_PAGE EXTRACT_
-- Start --
Machine Learning MCQs - 5 (Ensemble Models)

 Machine Learning MCQs - 5 
(Ensemble Models)

---------------------------------------------------------------------

1. The model which consists of a group of predictors is called a
  1. Group
  2. Entity
  3. Ensemble
  4. Set
Ans: 3

2. A Random forest is an ensemble of Decision Trees
  1. True
  2. False
Ans: 1

3. The steps involved in deciding the output of a Random Forest are
  1. Obtain the predictions of all individual trees
  2. Predict the class that gets the most votes
  3. Both of the above
Ans: 3

4. A hard voting classifier takes into consideration
  1. The probabilities of output from each classifier
  2. The majority votes from the classifiers
  3. The mean of the output from each classifier
  4. The sum of the output from each classifier
Ans: 2

5. If each classifier is a weak learner, the ensemble can still be a strong learner?
  1. True
  2. False
Ans: 1

6. Ensemble methods work best when the predictors are
  1. Sufficiently diverse
  2. As independent from one another as possible
  3. Making very different types of errors
  4. All of the above
Ans: 4

7. To get diverse classifiers we cannot train them using different algorithms
  1. True
  2. False
Ans: 2

8. Training the classifiers in an ensemble using very different algorithms increases the chance that they will make very different types of errors, improving the ensemble’s accuracy
  1. True
  2. False
Ans: 1

9. When we consider only the majority of the outputs from the classifiers then it is called
  1. Hard Voting
  2. Soft Voting
Ans: 1

10. Soft voting takes into consideration
  1. The majority of votes from the classifiers
  2. The highest class probability averaged over all the individual classifiers

Ans: 2

11. In soft voting, the predicted class is the class with the highest class probability, averaged over all the individual classifiers
  1. True
  2. False
Ans: 1

12. Soft voting achieves higher performance than hard voting because
  1. Majority votes classifications are often wrong
  2. It gives more weight to highly confident votes
  3. Finding majority is computationally expensive
  4. This statement is false
Ans: 2

13. When sampling is performed with replacement, the method is
  1. Bagging
  2. Pasting
Ans: 1

14. When sampling is performed without replacement, it is called
  1. Pasting
  2. Bagging
Ans: 1

15. Both bagging and pasting allow training instances to be sampled several times across multiple predictors, but only bagging allows training instances to be sampled several times for the same predictor
  1. True
  2. False
Ans: 1

16. In bagging/pasting training set sampling and training, predictors can all be trained in parallel, via different CPU cores or even different servers
  1. True
  2. False
Ans: 1

17. To use the bagging method, the value of the bootstrap parameter in the BaggingClassifier should be set to
  1. True
  2. False
Ans: 1

18. Overall, bagging often results in better models
  1. True
  2. False
Ans: 1

19. With bagging, it is not possible that some instances are never sampled
  1. True
  2. False
Ans: 2

20. Features can also be sampled in the BaggingClassifier
  1. True
  2. False
Ans: 1

21. The hyperparameters which control the feature sampling are
  1. max_samples and bootstrap
  2. max_features and bootstrap_features
Ans: 2

22. Random forest is an ensemble of Decision Trees generally trained via ______
  1. Bagging
  2. Pasting
Ans: 1

23. We can make the trees of a Random Forest even more random by using random thresholds for each feature rather than searching for the best possible thresholds?
-- End --
_DATA LINES_
-- Start --
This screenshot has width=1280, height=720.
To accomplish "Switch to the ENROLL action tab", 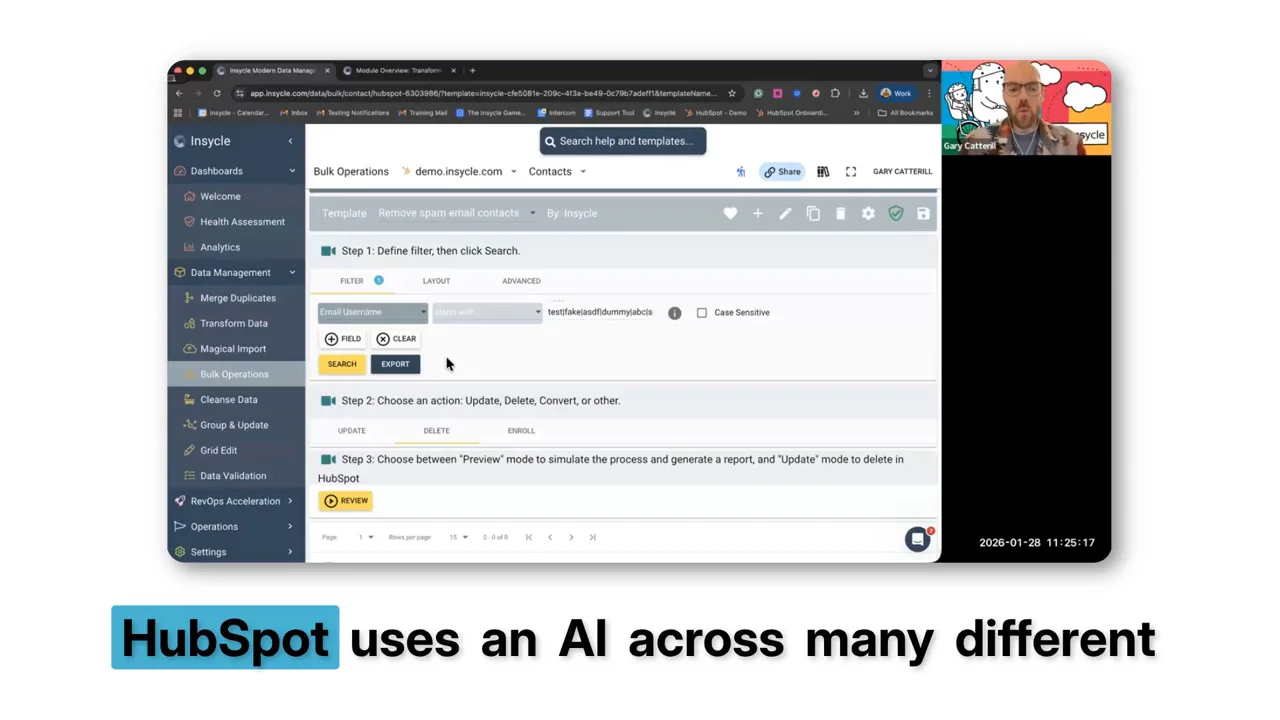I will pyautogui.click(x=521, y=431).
-- End --
-- Start --
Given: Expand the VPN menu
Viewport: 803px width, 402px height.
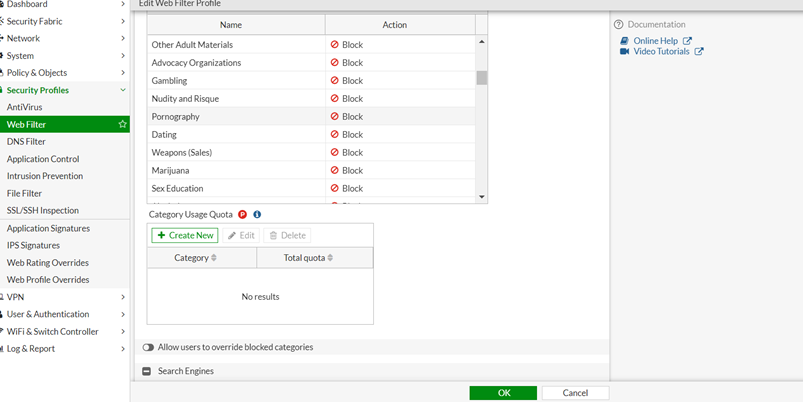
-- End --
-- Start --
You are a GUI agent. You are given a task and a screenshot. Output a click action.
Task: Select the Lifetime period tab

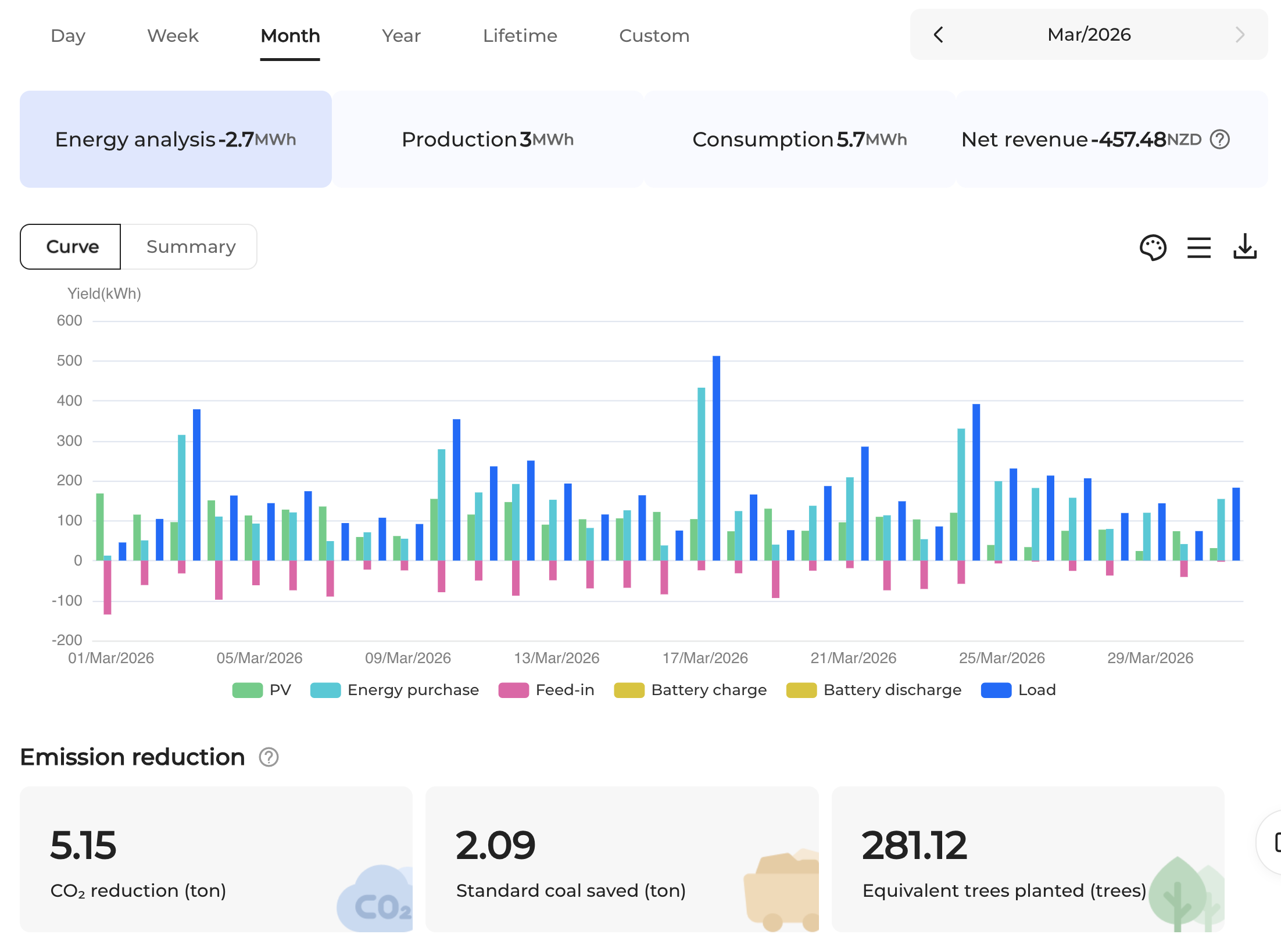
-- End --
Revise the ensemble models quiz from "23. We can make" up to and including "best possible thresholds?", replacing "thresholds" with "cutoffs". The entries have no connection to the ensemble models quiz.

23. We can make the trees of a Random Forest even more random by using random cutoffs for each feature rather than searching for the best possible cutoffs?